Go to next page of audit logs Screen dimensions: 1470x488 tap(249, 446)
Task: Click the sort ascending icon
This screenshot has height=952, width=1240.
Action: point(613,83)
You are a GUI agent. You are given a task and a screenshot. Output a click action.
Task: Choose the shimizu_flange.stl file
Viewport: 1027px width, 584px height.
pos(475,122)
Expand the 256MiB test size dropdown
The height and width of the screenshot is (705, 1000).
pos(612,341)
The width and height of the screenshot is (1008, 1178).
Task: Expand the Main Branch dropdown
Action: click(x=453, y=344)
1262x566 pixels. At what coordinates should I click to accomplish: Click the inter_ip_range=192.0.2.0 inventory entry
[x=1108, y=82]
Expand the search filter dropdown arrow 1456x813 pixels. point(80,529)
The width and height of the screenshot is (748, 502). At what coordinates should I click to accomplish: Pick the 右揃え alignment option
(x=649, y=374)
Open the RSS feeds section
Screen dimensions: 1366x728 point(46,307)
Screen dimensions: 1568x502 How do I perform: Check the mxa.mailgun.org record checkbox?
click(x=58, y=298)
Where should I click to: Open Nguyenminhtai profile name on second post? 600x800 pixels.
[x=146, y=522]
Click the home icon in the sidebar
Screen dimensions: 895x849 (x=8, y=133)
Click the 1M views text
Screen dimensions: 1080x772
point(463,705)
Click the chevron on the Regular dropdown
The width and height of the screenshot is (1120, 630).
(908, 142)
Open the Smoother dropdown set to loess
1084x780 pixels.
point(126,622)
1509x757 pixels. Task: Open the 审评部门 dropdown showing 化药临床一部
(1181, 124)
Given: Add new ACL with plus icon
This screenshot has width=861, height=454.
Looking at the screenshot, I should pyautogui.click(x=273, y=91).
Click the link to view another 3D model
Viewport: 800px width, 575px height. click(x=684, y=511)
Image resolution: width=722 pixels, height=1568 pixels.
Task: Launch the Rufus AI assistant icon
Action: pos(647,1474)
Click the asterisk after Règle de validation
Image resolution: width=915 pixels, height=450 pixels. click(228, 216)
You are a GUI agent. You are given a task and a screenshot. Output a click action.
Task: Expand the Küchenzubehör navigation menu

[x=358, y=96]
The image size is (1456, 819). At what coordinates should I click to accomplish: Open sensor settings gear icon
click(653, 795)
────
**YOUR GOAL:** Please write out all of the records above, character for character.

**SOLUTION:**
Go to next page of audit logs Screen dimensions: 1470x488 tap(249, 446)
Task: Click the sort ascending icon
This screenshot has height=952, width=1240.
Action: point(613,83)
You are a GUI agent. You are given a task and a screenshot. Output a click action.
Task: Choose the shimizu_flange.stl file
Viewport: 1027px width, 584px height.
pos(475,122)
Expand the 256MiB test size dropdown
The height and width of the screenshot is (705, 1000).
pos(612,341)
The width and height of the screenshot is (1008, 1178).
Task: Expand the Main Branch dropdown
Action: click(x=453, y=344)
1262x566 pixels. At what coordinates should I click to accomplish: Click the inter_ip_range=192.0.2.0 inventory entry
[x=1108, y=82]
Expand the search filter dropdown arrow 1456x813 pixels. point(80,529)
The width and height of the screenshot is (748, 502). At what coordinates should I click to accomplish: Pick the 右揃え alignment option
(x=649, y=374)
Open the RSS feeds section
Screen dimensions: 1366x728 point(46,307)
Screen dimensions: 1568x502 How do I perform: Check the mxa.mailgun.org record checkbox?
click(x=58, y=298)
Where should I click to: Open Nguyenminhtai profile name on second post? 600x800 pixels.
[x=146, y=522]
Click the home icon in the sidebar
Screen dimensions: 895x849 (x=8, y=133)
Click the 1M views text
Screen dimensions: 1080x772
point(463,705)
Click the chevron on the Regular dropdown
The width and height of the screenshot is (1120, 630).
(908, 142)
Open the Smoother dropdown set to loess
1084x780 pixels.
point(126,622)
1509x757 pixels. Task: Open the 审评部门 dropdown showing 化药临床一部
(1181, 124)
Given: Add new ACL with plus icon
This screenshot has width=861, height=454.
Looking at the screenshot, I should pyautogui.click(x=273, y=91).
Click the link to view another 3D model
Viewport: 800px width, 575px height. click(x=684, y=511)
Image resolution: width=722 pixels, height=1568 pixels.
Task: Launch the Rufus AI assistant icon
Action: pos(647,1474)
Click the asterisk after Règle de validation
Image resolution: width=915 pixels, height=450 pixels. click(228, 216)
You are a GUI agent. You are given a task and a screenshot. Output a click action.
Task: Expand the Küchenzubehör navigation menu

[x=358, y=96]
The image size is (1456, 819). At what coordinates should I click to accomplish: Open sensor settings gear icon
click(653, 795)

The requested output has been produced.